Problem requirements = For every record below, write out an exact copy.

(Records excerpted from a collection)
##########

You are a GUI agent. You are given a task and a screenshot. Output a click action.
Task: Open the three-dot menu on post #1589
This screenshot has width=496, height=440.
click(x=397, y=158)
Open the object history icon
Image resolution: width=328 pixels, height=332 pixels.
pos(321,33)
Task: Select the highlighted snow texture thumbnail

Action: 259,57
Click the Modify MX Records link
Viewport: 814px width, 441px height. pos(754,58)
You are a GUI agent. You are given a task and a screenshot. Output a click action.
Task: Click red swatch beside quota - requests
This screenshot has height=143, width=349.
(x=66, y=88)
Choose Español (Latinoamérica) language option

##########

Finished exercise =
You are a GUI agent. You are given a task and a screenshot. Output a click action.
Task: Open the three-dot menu on post #1589
This screenshot has width=496, height=440.
click(x=397, y=158)
Open the object history icon
Image resolution: width=328 pixels, height=332 pixels.
pos(321,33)
Task: Select the highlighted snow texture thumbnail

Action: 259,57
Click the Modify MX Records link
Viewport: 814px width, 441px height. pos(754,58)
You are a GUI agent. You are given a task and a screenshot. Output a click action.
Task: Click red swatch beside quota - requests
This screenshot has height=143, width=349.
(x=66, y=88)
Choose Español (Latinoamérica) language option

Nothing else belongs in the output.